Your answer should be the entire listing, printed exactly.
(Dataset records Opens)
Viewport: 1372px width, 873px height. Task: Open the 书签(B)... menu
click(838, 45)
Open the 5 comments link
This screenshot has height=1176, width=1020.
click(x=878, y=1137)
(Dataset records Closes)
Response below ::
Viewport: 1372px width, 873px height. Task: Open the 书签(B)... menu
click(838, 45)
Open the 5 comments link
This screenshot has height=1176, width=1020.
click(x=878, y=1137)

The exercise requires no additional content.